*Material provided*:
* * * * * * *
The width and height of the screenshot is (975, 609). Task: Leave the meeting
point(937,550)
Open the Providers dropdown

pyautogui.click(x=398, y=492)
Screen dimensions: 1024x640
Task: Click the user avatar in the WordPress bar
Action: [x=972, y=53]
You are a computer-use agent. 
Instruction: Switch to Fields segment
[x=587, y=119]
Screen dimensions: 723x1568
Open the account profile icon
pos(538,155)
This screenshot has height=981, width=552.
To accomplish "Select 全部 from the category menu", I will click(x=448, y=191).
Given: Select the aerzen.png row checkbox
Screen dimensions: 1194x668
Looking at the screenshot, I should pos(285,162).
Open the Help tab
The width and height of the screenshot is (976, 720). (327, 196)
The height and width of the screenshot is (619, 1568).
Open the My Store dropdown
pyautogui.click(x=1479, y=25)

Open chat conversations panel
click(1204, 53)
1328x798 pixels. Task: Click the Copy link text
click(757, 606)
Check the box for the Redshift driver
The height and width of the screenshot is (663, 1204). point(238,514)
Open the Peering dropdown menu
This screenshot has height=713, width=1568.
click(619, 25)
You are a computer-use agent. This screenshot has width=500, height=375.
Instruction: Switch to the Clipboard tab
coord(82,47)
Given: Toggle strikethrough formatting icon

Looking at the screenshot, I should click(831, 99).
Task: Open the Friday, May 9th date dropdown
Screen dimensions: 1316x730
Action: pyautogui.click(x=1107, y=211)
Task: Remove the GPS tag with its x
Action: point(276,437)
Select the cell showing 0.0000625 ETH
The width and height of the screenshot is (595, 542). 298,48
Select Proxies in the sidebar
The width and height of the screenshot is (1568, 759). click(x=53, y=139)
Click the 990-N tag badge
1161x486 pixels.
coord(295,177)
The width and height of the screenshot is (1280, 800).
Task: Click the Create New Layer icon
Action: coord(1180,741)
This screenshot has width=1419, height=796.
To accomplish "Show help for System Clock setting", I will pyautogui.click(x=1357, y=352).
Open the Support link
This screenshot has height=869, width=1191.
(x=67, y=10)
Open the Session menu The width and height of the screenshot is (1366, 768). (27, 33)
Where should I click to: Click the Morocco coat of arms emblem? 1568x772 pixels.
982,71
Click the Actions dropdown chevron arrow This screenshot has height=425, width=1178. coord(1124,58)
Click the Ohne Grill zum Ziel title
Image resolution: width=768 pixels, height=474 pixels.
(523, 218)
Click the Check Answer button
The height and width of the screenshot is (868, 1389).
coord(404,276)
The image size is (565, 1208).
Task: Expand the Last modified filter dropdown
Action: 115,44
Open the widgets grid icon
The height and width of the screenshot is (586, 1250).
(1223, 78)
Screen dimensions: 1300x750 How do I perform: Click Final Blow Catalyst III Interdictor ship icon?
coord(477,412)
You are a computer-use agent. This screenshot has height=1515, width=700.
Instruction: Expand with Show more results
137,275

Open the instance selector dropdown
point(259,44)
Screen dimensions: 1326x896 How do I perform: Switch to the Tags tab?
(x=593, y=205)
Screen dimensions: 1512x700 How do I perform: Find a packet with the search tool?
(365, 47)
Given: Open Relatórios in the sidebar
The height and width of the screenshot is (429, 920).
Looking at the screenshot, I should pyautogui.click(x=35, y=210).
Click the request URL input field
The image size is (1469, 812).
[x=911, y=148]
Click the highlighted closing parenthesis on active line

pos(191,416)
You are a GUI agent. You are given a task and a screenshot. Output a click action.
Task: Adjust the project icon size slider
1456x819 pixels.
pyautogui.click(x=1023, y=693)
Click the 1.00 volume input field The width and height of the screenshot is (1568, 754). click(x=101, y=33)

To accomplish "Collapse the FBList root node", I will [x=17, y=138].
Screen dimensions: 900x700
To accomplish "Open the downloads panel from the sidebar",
* * * * * * *
*Exercise instructions*: Please pull out the records from the line with "Screen dimensions: 723x1568" to the line with "(x=67, y=10)", both included, and reproduce them word for word.

*Response*:
Screen dimensions: 723x1568
Open the account profile icon
pos(538,155)
This screenshot has height=981, width=552.
To accomplish "Select 全部 from the category menu", I will click(x=448, y=191).
Given: Select the aerzen.png row checkbox
Screen dimensions: 1194x668
Looking at the screenshot, I should pos(285,162).
Open the Help tab
The width and height of the screenshot is (976, 720). (327, 196)
The height and width of the screenshot is (619, 1568).
Open the My Store dropdown
pyautogui.click(x=1479, y=25)

Open chat conversations panel
click(1204, 53)
1328x798 pixels. Task: Click the Copy link text
click(757, 606)
Check the box for the Redshift driver
The height and width of the screenshot is (663, 1204). point(238,514)
Open the Peering dropdown menu
This screenshot has height=713, width=1568.
click(619, 25)
You are a computer-use agent. This screenshot has width=500, height=375.
Instruction: Switch to the Clipboard tab
coord(82,47)
Given: Toggle strikethrough formatting icon

Looking at the screenshot, I should click(831, 99).
Task: Open the Friday, May 9th date dropdown
Screen dimensions: 1316x730
Action: pyautogui.click(x=1107, y=211)
Task: Remove the GPS tag with its x
Action: point(276,437)
Select the cell showing 0.0000625 ETH
The width and height of the screenshot is (595, 542). 298,48
Select Proxies in the sidebar
The width and height of the screenshot is (1568, 759). click(x=53, y=139)
Click the 990-N tag badge
1161x486 pixels.
coord(295,177)
The width and height of the screenshot is (1280, 800).
Task: Click the Create New Layer icon
Action: coord(1180,741)
This screenshot has width=1419, height=796.
To accomplish "Show help for System Clock setting", I will pyautogui.click(x=1357, y=352).
Open the Support link
This screenshot has height=869, width=1191.
(x=67, y=10)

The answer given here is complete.